Source data:
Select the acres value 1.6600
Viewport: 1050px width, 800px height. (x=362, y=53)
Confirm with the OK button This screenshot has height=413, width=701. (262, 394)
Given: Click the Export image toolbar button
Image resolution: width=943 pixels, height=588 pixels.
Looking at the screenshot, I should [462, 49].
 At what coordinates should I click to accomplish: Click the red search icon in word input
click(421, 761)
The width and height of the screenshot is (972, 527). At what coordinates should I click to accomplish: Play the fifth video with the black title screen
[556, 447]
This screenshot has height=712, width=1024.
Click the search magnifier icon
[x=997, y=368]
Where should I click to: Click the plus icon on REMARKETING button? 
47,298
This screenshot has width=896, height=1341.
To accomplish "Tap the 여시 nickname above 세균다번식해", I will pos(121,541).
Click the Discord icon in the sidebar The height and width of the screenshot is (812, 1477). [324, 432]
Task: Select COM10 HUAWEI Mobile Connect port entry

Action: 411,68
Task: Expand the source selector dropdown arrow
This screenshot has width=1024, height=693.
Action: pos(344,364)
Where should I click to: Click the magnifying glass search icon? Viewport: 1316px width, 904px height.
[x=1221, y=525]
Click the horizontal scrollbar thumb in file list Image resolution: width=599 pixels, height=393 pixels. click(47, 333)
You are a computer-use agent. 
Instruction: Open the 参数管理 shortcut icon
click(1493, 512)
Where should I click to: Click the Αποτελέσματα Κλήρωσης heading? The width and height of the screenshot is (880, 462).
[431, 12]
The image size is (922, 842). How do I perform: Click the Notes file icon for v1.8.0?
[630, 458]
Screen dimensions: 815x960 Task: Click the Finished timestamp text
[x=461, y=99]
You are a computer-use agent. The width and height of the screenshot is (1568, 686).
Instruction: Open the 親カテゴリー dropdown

Work instructions: In the records above, find the line with "Confirm with the"; write out exactly that line and each one after it, stopping after the line with "Task: Expand the".

Expected answer:
Confirm with the OK button This screenshot has height=413, width=701. (262, 394)
Given: Click the Export image toolbar button
Image resolution: width=943 pixels, height=588 pixels.
Looking at the screenshot, I should [462, 49].
 At what coordinates should I click to accomplish: Click the red search icon in word input
click(421, 761)
The width and height of the screenshot is (972, 527). At what coordinates should I click to accomplish: Play the fifth video with the black title screen
[556, 447]
This screenshot has height=712, width=1024.
Click the search magnifier icon
[x=997, y=368]
Where should I click to: Click the plus icon on REMARKETING button? 
47,298
This screenshot has width=896, height=1341.
To accomplish "Tap the 여시 nickname above 세균다번식해", I will pos(121,541).
Click the Discord icon in the sidebar The height and width of the screenshot is (812, 1477). [324, 432]
Task: Select COM10 HUAWEI Mobile Connect port entry

Action: 411,68
Task: Expand the source selector dropdown arrow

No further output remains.